### What is asked:
Render the entries below as a numbered list, omitting blank lines and the pictures.

..............................

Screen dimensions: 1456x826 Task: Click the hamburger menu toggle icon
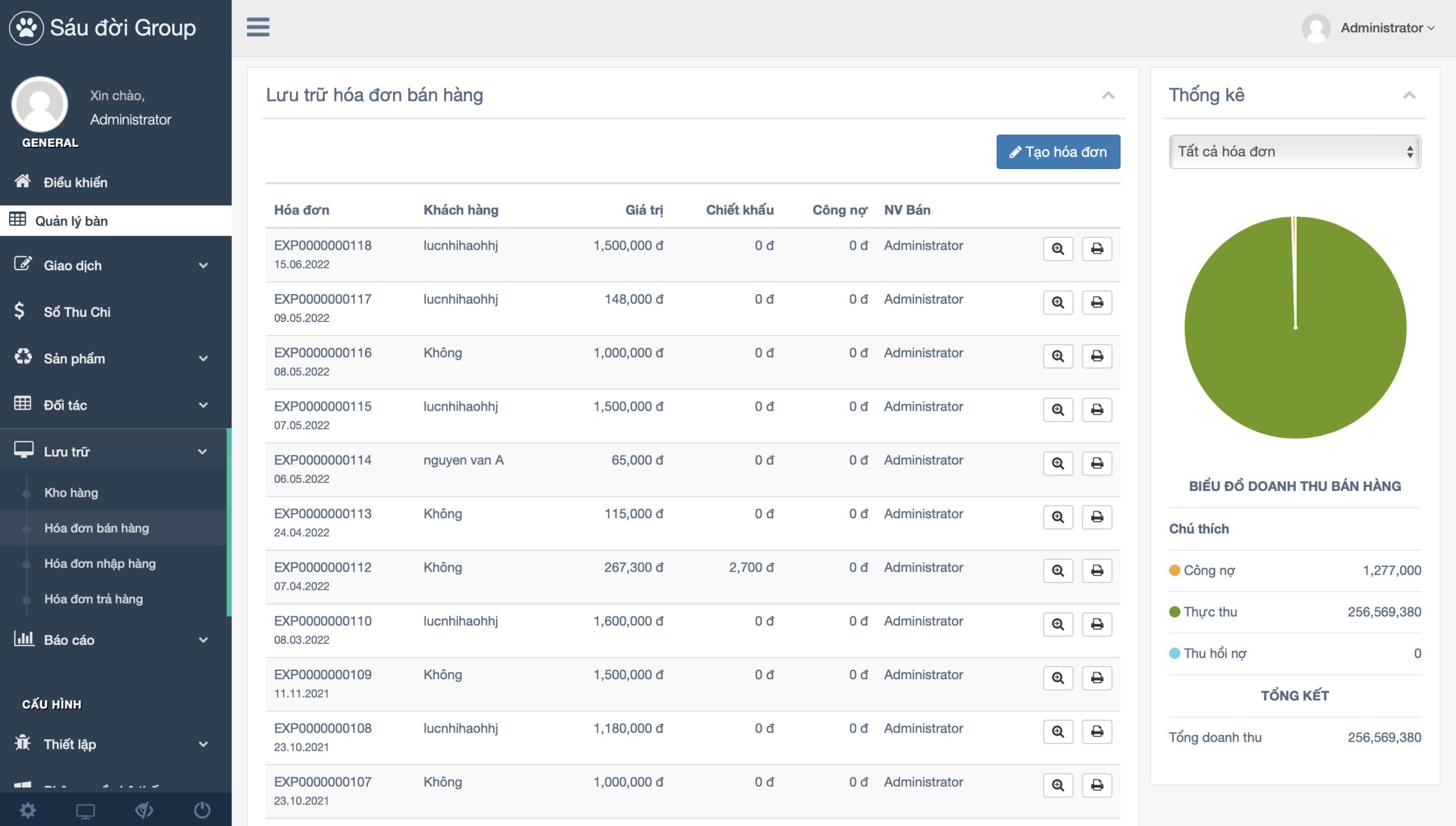[x=258, y=27]
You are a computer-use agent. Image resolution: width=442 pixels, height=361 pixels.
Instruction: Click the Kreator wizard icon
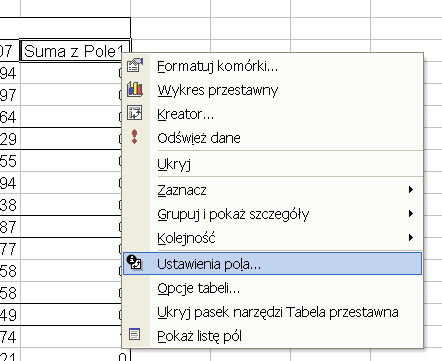[135, 113]
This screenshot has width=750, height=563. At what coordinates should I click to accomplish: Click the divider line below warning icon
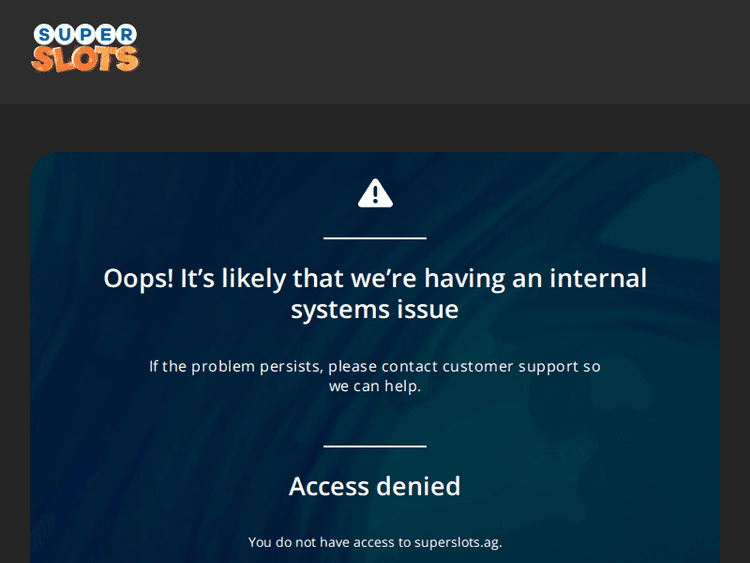coord(375,238)
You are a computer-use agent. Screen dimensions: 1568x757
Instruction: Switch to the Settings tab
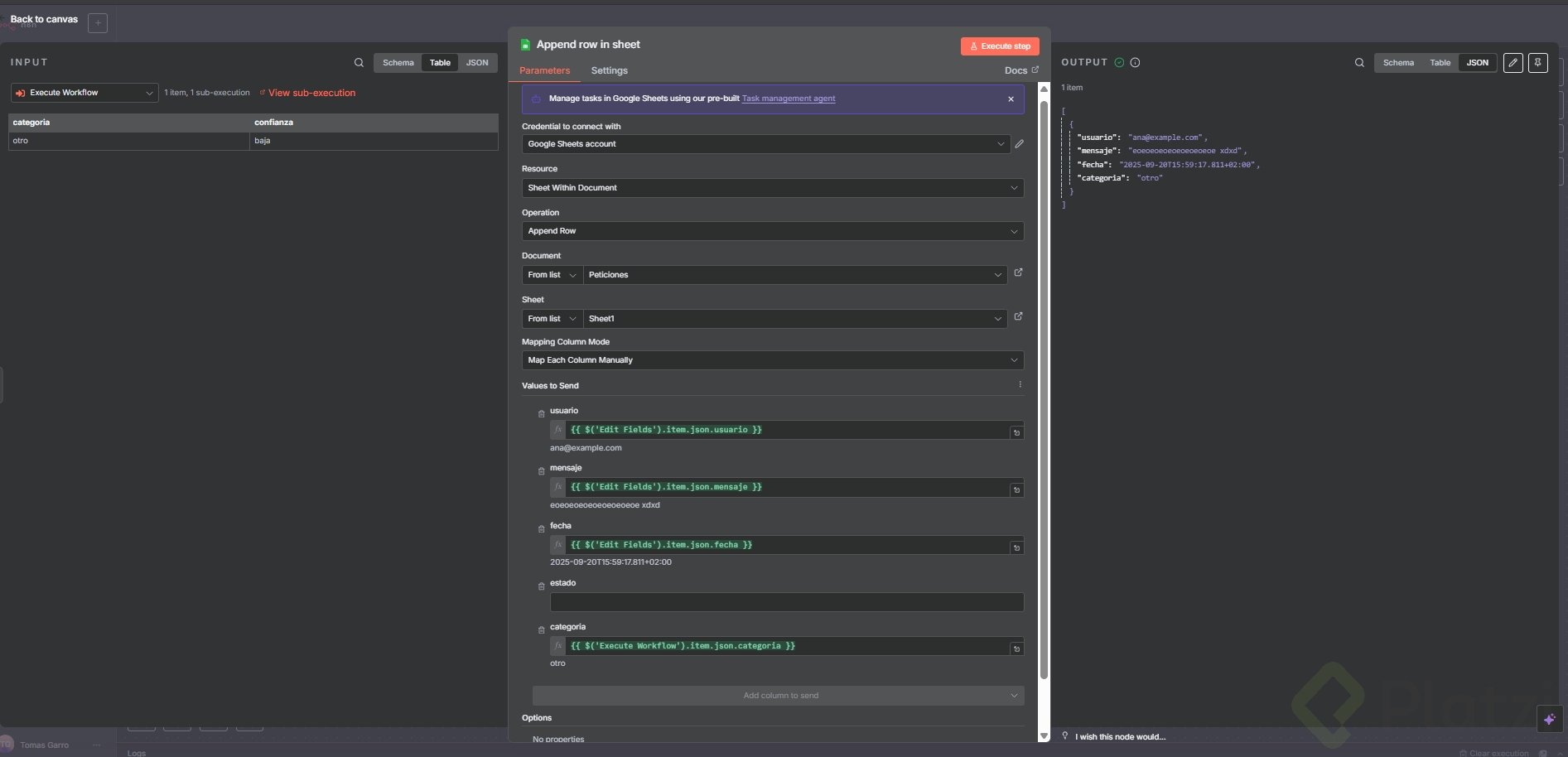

..............................

### The output:
1. Screen dimensions: 1456x826 Task: Click the hamburger menu toggle icon
2. [x=258, y=27]
3. You are a computer-use agent. Image resolution: width=442 pixels, height=361 pixels.
4. Instruction: Click the Kreator wizard icon
5. [135, 113]
6. This screenshot has width=750, height=563. At what coordinates should I click to accomplish: Click the divider line below warning icon
7. coord(375,238)
8. You are a computer-use agent. Screen dimensions: 1568x757
9. Instruction: Switch to the Settings tab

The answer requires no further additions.